__Task__: Return every entry below word for word and leave out any picture.

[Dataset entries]

+--

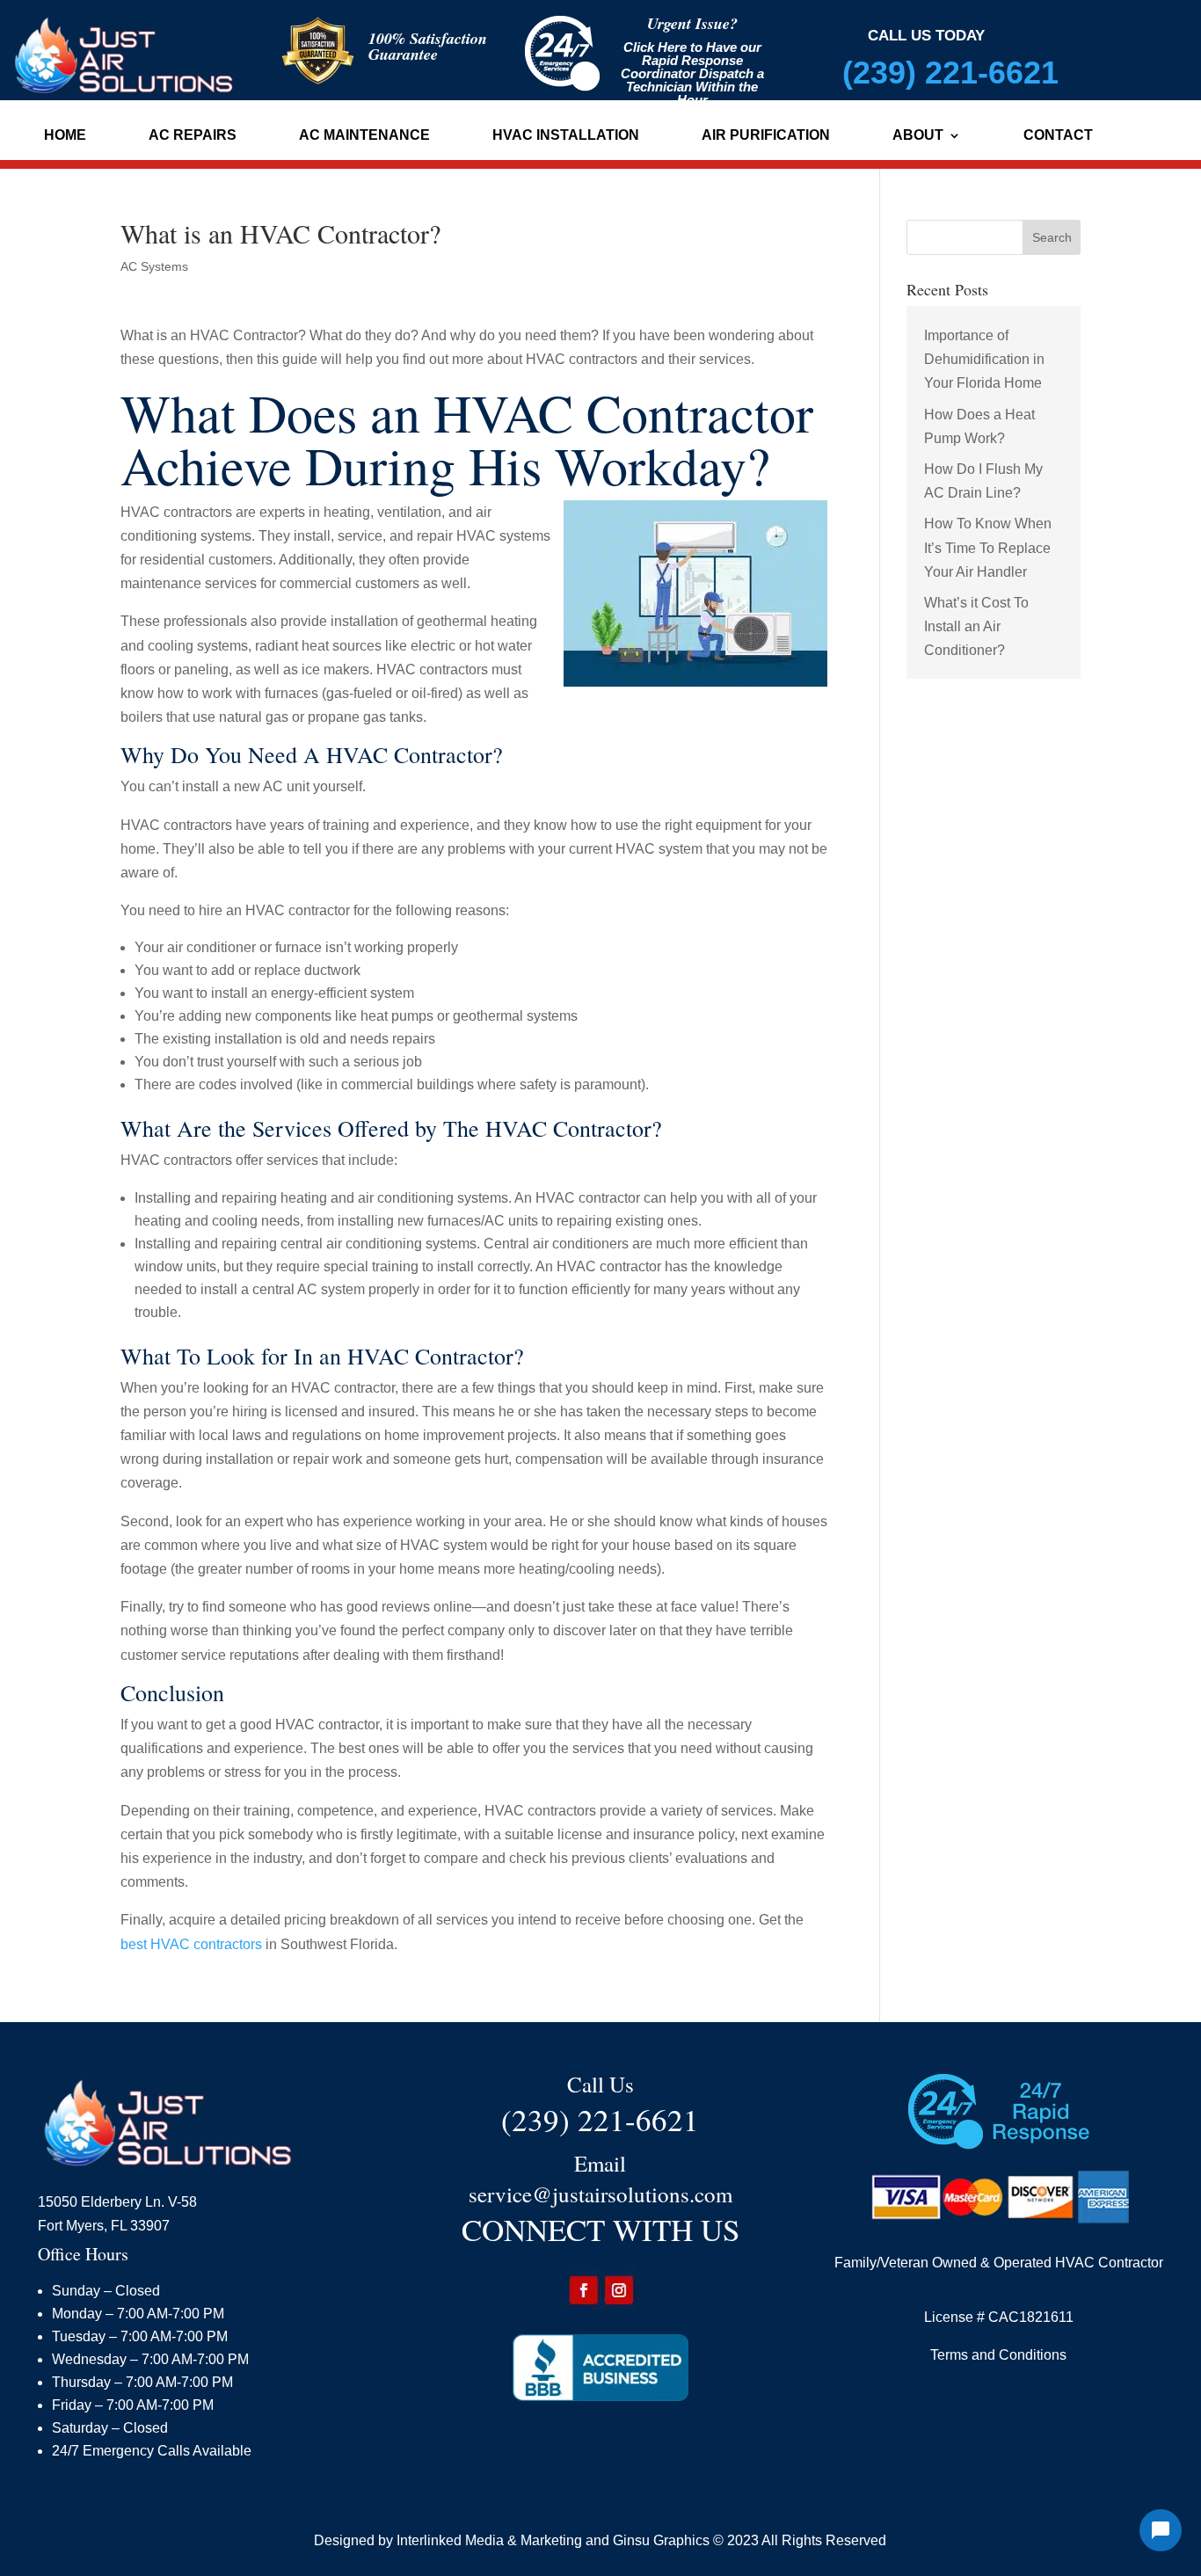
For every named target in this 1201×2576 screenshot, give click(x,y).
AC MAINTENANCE (364, 135)
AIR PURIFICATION (766, 135)
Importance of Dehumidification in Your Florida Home (984, 359)
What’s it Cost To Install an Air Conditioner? (976, 626)
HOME (65, 135)
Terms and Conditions (998, 2354)
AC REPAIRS (193, 135)
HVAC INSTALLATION (565, 135)
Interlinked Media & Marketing (489, 2540)
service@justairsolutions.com (600, 2194)
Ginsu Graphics (661, 2540)
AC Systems (154, 266)
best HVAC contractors (191, 1944)
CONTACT (1058, 135)
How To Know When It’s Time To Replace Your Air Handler (988, 547)
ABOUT (917, 135)
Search (1052, 237)
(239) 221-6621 (950, 73)
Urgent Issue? (692, 23)
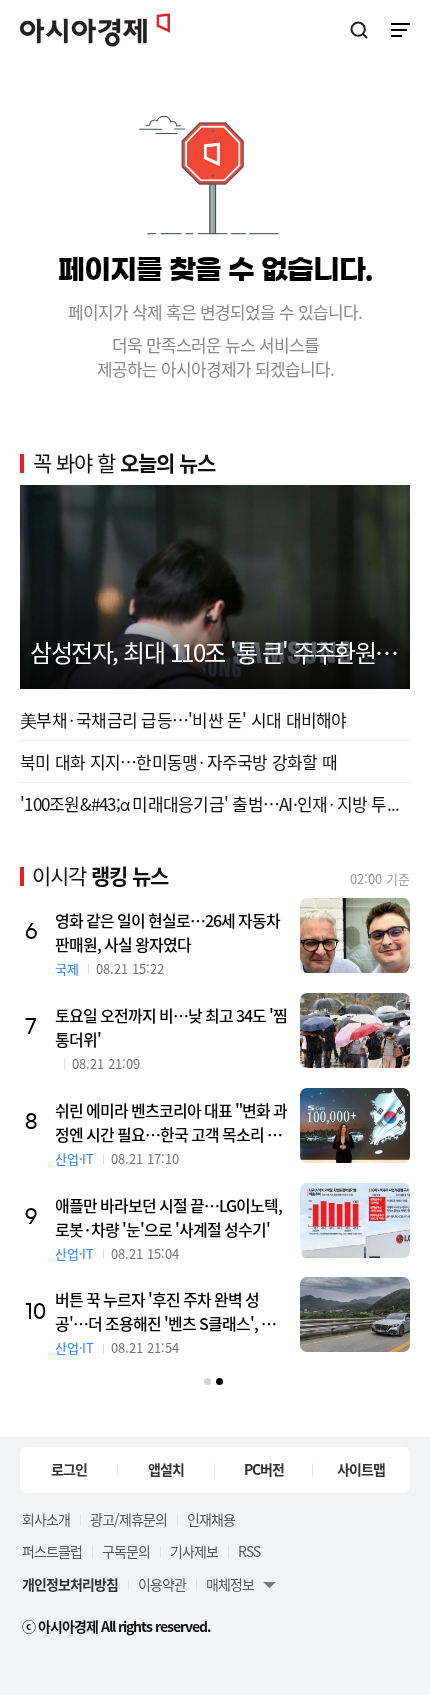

+--

__Result of this task__:
For every named target in this 1201×2576 screenshot, give click(x,y).
AC MAINTENANCE (364, 135)
AIR PURIFICATION (766, 135)
Importance of Dehumidification in Your Florida Home (984, 359)
What’s it Cost To Install an Air Conditioner? (976, 626)
HOME (65, 135)
Terms and Conditions (998, 2354)
AC REPAIRS (193, 135)
HVAC INSTALLATION (565, 135)
Interlinked Media & Marketing (489, 2540)
service@justairsolutions.com (600, 2194)
Ginsu Graphics (661, 2540)
AC Systems (154, 266)
best HVAC contractors (191, 1944)
CONTACT (1058, 135)
How To Know When It’s Time To Replace Your Air Handler (988, 547)
ABOUT (917, 135)
Search (1052, 237)
(239) 221-6621 (950, 73)
Urgent Issue? (692, 23)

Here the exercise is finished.